Sachverhalt:
Kürzlich erfuhr ich, dass mein leiblicher Vater verstorben ist. Ich wurde in den 60er Jahren als Tochter dieses Vaters (Iraner) und meiner deutschen Mutter vorehelich geboren. Meine Eltern lebten in Deutschland. Sie heirateten 1 Jahr nach meiner Geburt. Es wurde innerhalb der Ehe noch ein Bruder geboren. Später wurde die Ehe – nach deutschem Recht – geschieden.
Da ich vorehelich geboren wurde, wurde immer argumentiert, ich sei (ausschließlich) Deutsche, da eine spätere Legitimation im iranischen Recht nicht vorgesehen sei. Ich besitze aber auch eine iranische Geburtsurkunde.
Meine Eltern führten ihr lebenlang erbittert Streit. Als meine Mutter wiederverheiratet war, nötigte sie uns ab, uns von dem Stiefvater adoptieren zu lassen. Dies geschah als Volladoption nach deutschem Recht.
Als mein Adoptivvater verstarb teilte sie uns mit, mein Bruder und ich würden gegenüber unserem Adoptivvater keine Erbansprüche haben, wir könnten ja dann bei unserem leiblichen Vater im Sterbensfall erben, der auch weiter in Deutschland gelebt hat.
Meine Fragen sind:
a) Ist die Adoption gültig? Es wurde bei dem Verfahren nach deutschem Recht entschieden. War das zulässig?
b) daraus folgt – bin ich meinem leiblichen Vater gegenüber erbberechtigt und nach welchem Recht (er und ich lebten in Deutschland, den Iran habe ich nie besucht).
Amtwort:
Gerne beantworte ich Ihre Fragen wie folgt:
- Sollte Ihr leiblicher Vater zum Zeitpunkt seines Todes ausschließlich die iranische Staatsangehörigkeit besessen haben, richtet sich die Erbfolge für das in Deutschland gelegene Vermögen nach dem iranischen materiellen Erbrecht, gemäß Art. 75 EuErbVO in Verbindung mit Art. 8 Abs. 3 des Niederlassungsabkommens zwischen Deutschland und Iran. Nach iranischem Erbrecht erben Adoptivkinder von ihren leiblichen Eltern, jedoch nicht von ihren Adoptiveltern. In diesem Fall stellt sich heraus, dass das deutsche Nachlassgericht das iranische materielle Erbrecht anwenden muss und Sie als mögliche Erbin in Betracht kommen könnten, wenn Ihr Vater ausschließlich die iranische Staatsangehörigkeit besessen hat.

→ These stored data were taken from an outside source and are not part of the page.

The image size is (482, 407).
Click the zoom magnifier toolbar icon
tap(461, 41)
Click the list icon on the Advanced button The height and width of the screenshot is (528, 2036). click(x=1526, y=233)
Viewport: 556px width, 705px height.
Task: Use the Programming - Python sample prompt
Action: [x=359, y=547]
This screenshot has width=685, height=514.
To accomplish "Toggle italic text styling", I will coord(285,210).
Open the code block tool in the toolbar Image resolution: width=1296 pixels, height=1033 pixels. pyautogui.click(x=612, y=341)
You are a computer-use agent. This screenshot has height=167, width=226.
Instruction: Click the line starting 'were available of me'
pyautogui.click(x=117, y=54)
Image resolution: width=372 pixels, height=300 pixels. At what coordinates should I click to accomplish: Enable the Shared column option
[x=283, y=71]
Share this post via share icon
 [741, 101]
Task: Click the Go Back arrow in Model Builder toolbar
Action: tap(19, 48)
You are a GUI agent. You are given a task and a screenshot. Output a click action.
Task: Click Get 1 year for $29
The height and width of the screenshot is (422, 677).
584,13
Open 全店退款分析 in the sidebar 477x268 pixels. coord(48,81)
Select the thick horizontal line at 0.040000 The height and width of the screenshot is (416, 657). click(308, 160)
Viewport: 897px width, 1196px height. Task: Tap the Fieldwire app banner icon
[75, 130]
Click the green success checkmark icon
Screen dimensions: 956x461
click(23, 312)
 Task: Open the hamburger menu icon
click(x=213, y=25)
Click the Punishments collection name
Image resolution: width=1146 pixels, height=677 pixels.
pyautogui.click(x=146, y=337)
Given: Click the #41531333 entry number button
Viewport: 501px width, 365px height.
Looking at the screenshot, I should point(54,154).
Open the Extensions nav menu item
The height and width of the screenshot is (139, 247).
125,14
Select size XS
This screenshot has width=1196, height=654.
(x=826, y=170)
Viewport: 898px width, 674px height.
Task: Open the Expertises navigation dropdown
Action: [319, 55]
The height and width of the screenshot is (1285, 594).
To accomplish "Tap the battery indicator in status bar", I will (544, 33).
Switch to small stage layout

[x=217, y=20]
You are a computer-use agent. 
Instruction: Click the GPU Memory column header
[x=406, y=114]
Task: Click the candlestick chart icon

- Sollte Ihr leiblicher Vater auch die deutsche Staatsangehörigkeit besessen haben, ist gemäß Art. 5 Abs. 1 Satz 2 EGBGB die deutsche Staatsangehörigkeit vorrangig. In diesem Fall richtet sich die Erbfolge für das in Deutschland gelegene Vermögen nach dem Recht des Staates, in dem der Erblasser zum Zeitpunkt seines Todes seinen gewöhnlichen Aufenthalt hatte, also nach deutschem Recht. Nach § 1755 BGB erlöschen mit der Annahme eines Kindes im Rahmen der Volladoption die rechtlichen Bindungen zur Herkunftsfamilie, in Ihrem Fall zu Ihrem leiblichen Vater. Daher stellen wir fest, dass Sie für das in Deutschland belegene Vermögen kein Erbrecht gegenüber Ihrem leiblichen Vater haben, wenn er auch die deutsche Staatsangehörigkeit besessen hat.
- Sollte sich ein Teil des Nachlasses in Iran befinden, kämen Sie für das dortige Vermögen, unabhängig davon, ob Ihr Vater auch die deutsche Staatsangehörigkeit besessen hat oder nicht, als Erbin in Betracht. Für die Ausstellung des Erbscheins für den in Iran belegenen Nachlass sind die Nachlassgerichte in Iran zuständig, und das iranische Gericht würde in diesem Fall ausschließlich das iranische materielle Erbrecht anwenden.
- Basierend auf Ihren Angaben sehen wir keinen Grund, weshalb Ihre Adoption aus dem Jahr 1984 nicht gültig sein sollte, und gehen davon aus, dass es sich in Ihrem Fall nicht um eine Auslandsadoption handelt. Nach der aktuellen Rechtslage unterliegt die Adoption im Inland dem deutschen Recht, Art. 22 Abs. 1 Satz 1 EGBGB. Zum Zeitpunkt der Adoption besaßen Sie die deutsche Staatsangehörigkeit durch Abstammung, und gemäß Art. 5 Abs. 1 Satz 2 EGBGB war Ihre zusätzliche iranische Staatsangehörigkeit für das Adoptionsverfahren unerheblich. Auch ohne die Rechtslage aus dem Jahr 1984 im Detail zu prüfen, sehen wir keine Grundlage, weshalb Ihre Adoption nicht wirksam sein sollte. Die Entscheidung über die Adoption ist inzwischen rechtskräftig.
- Zusammenfassend stelle ich fest, dass die Frage, ob Ihr leiblicher Vater auch die deutsche Staatsangehörigkeit besessen hat und ob Teile des Nachlasses sich in Iran befinden, für die Erbfolge von Bedeutung sind. Um die Erstberatung und die daraus resultierenden Kosten im Rahmen zu halten, möchten wir an dieser Stelle keine weiteren Details vertiefen und empfehlen Ihnen, diese Fragen zu klären. Sollten Sie feststellen, dass Ihr Vater nicht die deutsche Staatsangehörigkeit besessen hat oder Teile des Nachlasses sich in Iran befinden, können Sie sich gerne für eine weiterführende Prüfung erneut an uns wenden. Die Frage nach der Staatsangehörigkeit können Sie möglicherweise im Rahmen einer erweiterten Melderegisterauskunft beim Einwohnermeldeamt erfragen.